Do I Write Good Tests?

When I write code, I always try to include unit tests. Sometimes I feel like they are good tests, and other times, I feel like I could have done better. Do I write good unit tests?

How does one evaluate a good unit test? In the book “The Art of Unit Testing”, Roy Osherove writes:

The tests that you write should have three properties that together make them good:

Trustworthiness — Developers will want to run trustworthy tests, and they’ll accept the test results with confidence. Trustworthy tests don’t have bugs, and they test the right things.

Maintainability — Unmaintainable tests are nightmares because they can ruin project schedules, or they may be sidelined when the project is put on a more aggressive schedule. Developers will simply stop maintaining and fixing tests that take too long to change or that need to change very often on very minor production code changes.

Readability — This means not just being able to read a test but also figuring out the problem if the test seems to be wrong. Without readability, the other two pillars fall pretty quickly. Maintaining tests becomes harder, and you can’t trust them anymore because you don’t understand them.

As a comparison, in the book “Unit Testing: Principles, Practices, and Patterns”, Vladimir Khorikov writes:

A good unit test has the following four attributes:

Protection against regressions — Exercise as much code as possible

Resistance to refactoring — The degree to which a test can sustain a refactoring of the underlying application code without turning red (failing)

Fast feedback — Run quickly

Maintainability — Easy to understand, easy to run

One more thing that Khorikov mentions is also important to consider:

An unfortunate fact of programming life is that code is a not an asset, it’s a liability.

Considering all this, I ask myself, “Do I Write Good Tests?” The short answer is I don’t know. It is more of a feeling I have, rather than any concrete metrics. I don’t collect data on how well my tests rate on the scales of maintainability, speed or protection against regressions.

Motivation

My primary motivation for writing any unit test is protection against regressions. I don’t (typically) focus on proving my code works correctly. Answering that question is something more involved than writing a few tests. That’s not to say I don’t discover bugs while writing unit tests. I usually do. But my primary focus is about future changes to the code. I want to leave behind protections for me and the other developers. I hate introducing bugs when making changes. So how successful at it am I?

Approach

I don’t practice Test-Driven Development (TDD) as often as I’d like. I recognize the power of this practice and its positive effect on code. However, I fail to instinctively use TDD first. My first instinct is to write a few pieces of code, then write a test or two to verify the code I’ve written. It leaves me with a good coverage of tests, but I always have felt I could be doing better.

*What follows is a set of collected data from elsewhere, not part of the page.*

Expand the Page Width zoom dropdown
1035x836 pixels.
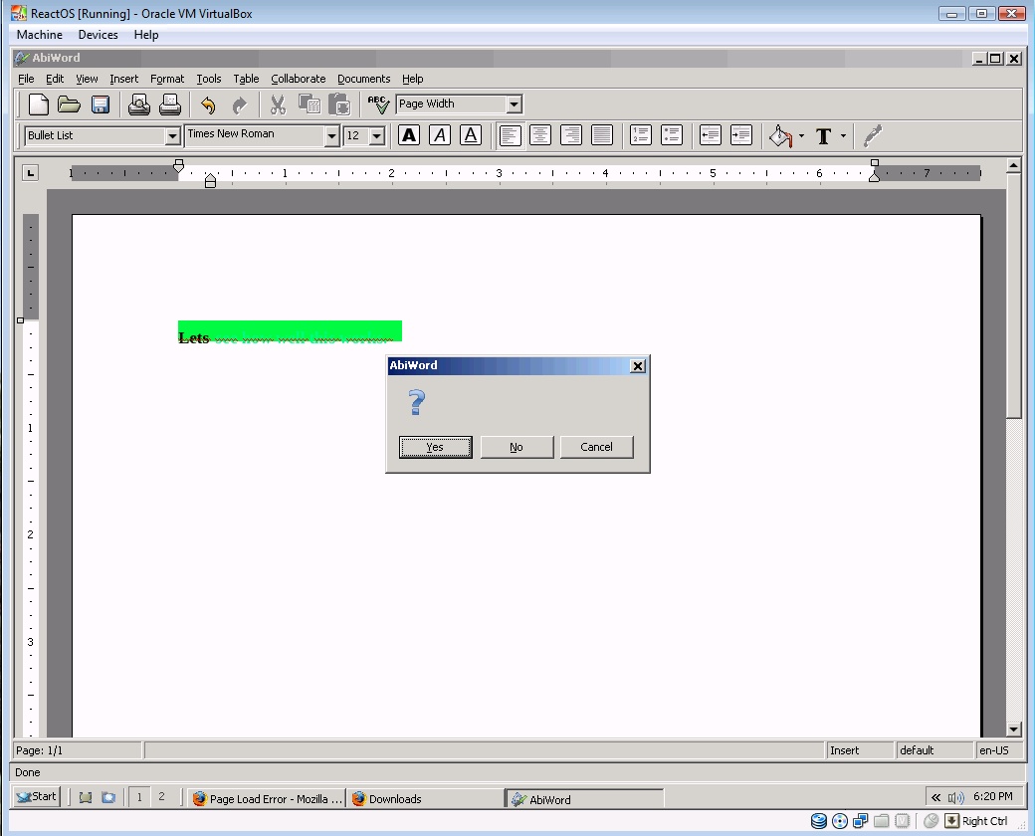(x=515, y=105)
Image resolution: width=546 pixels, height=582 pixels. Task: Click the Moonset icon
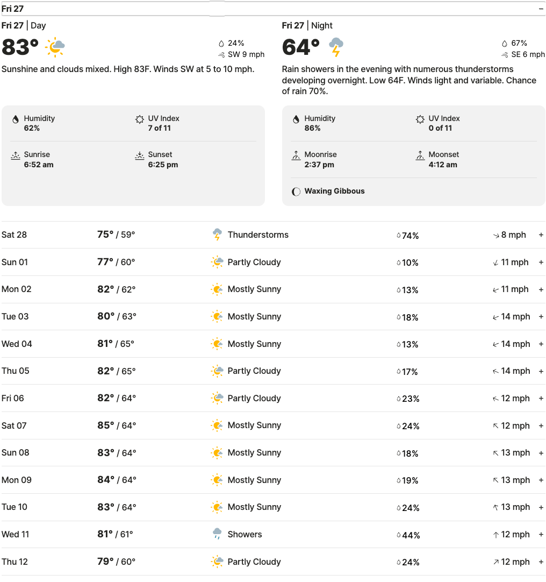pos(420,155)
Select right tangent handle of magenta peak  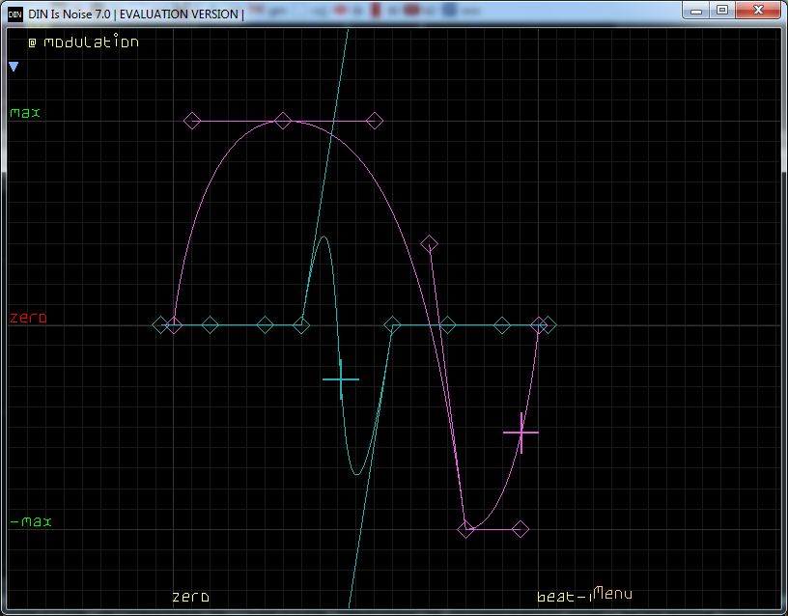click(x=375, y=121)
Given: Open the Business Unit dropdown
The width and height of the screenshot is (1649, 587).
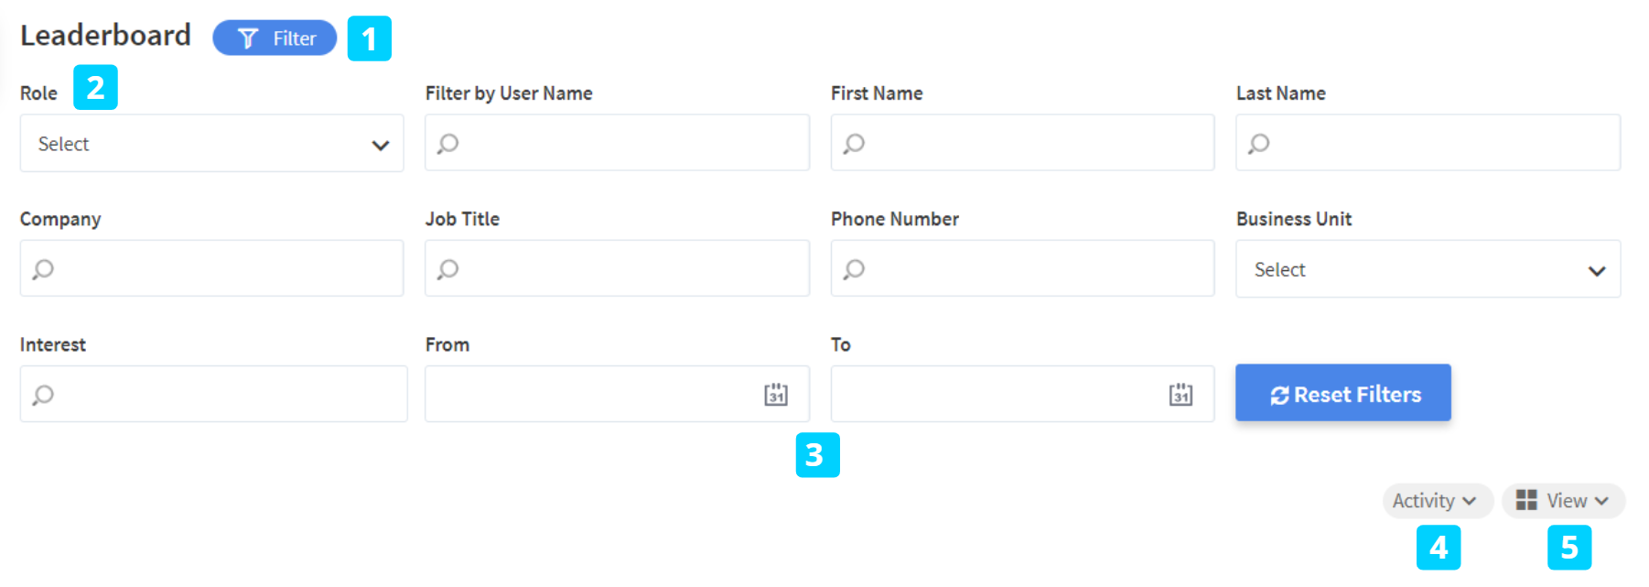Looking at the screenshot, I should (1428, 269).
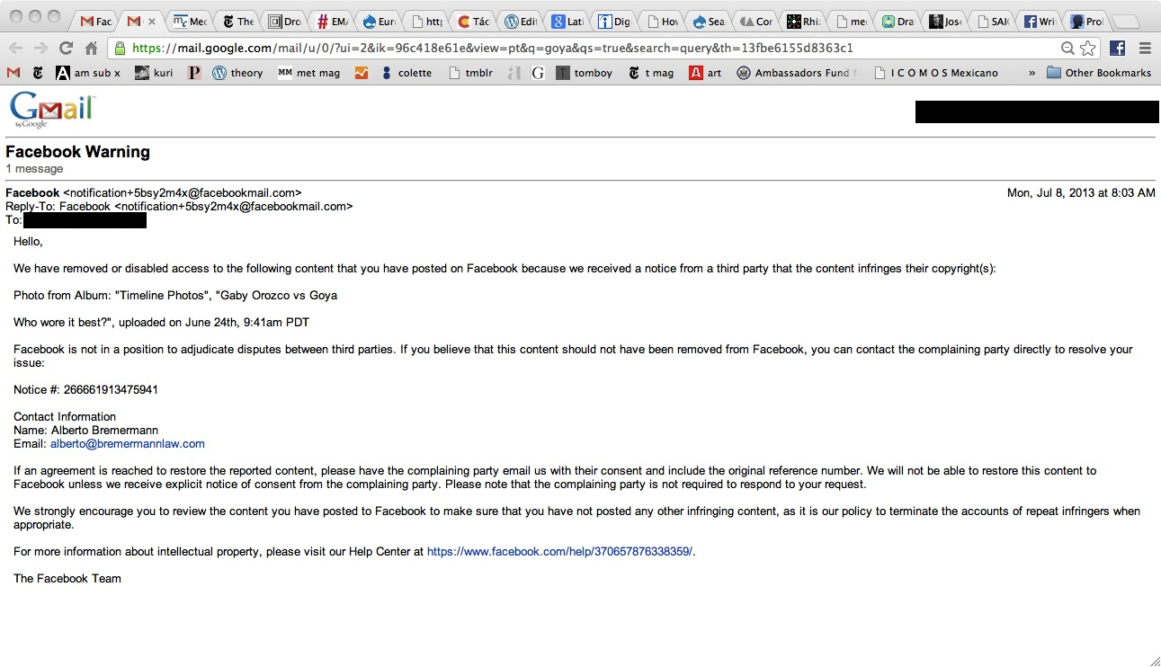Open the Gmail bookmark icon in bookmarks bar
This screenshot has height=667, width=1161.
click(13, 73)
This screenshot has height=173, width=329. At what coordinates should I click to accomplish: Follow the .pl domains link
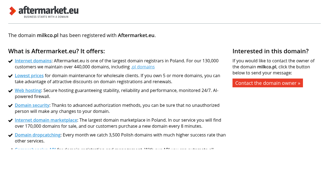(x=143, y=67)
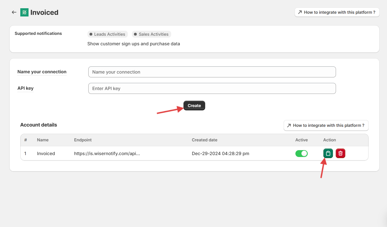387x227 pixels.
Task: Click the green Invoiced logo icon
Action: (24, 12)
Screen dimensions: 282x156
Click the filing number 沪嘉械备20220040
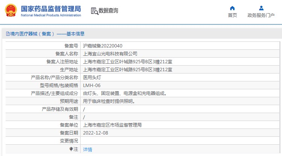102,46
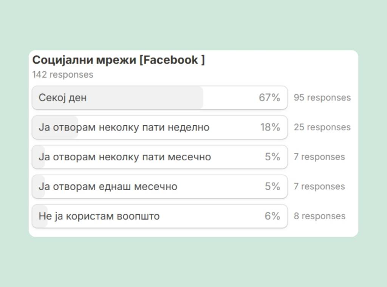
Task: Select the "Ја отворам еднаш месечно" label
Action: coord(108,186)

I don’t like writing tests using the implementation details as a guide. It makes me feel like I’m ‘going through the motions’, or writing tests because I have to. I’d much rather look at the code from the perspective of behavior. I like tests that answer the question “What does the user expect this code to do?” Khorikov and others describe this as testing the behavior of the code. I like that way of thinking. Test the behavior of the public API, not the details. Having said that, it’s admittedly a work in progress for me. I still write too many tests based on implementation details.

Speed

I’ve never had issue with the speed at which the tests run. The feedback loop is always fast enough. When I first started writing unit tests, I used them to bypass testing via the user interface (UI). It was so much quicker to write a unit test and be able to run it over and over to check my code. Having to navigate through the UI and test that way was wasteful and slow. But just having the unit tests in place meant I could run tests quickly and see how changes to the code affect the behavior.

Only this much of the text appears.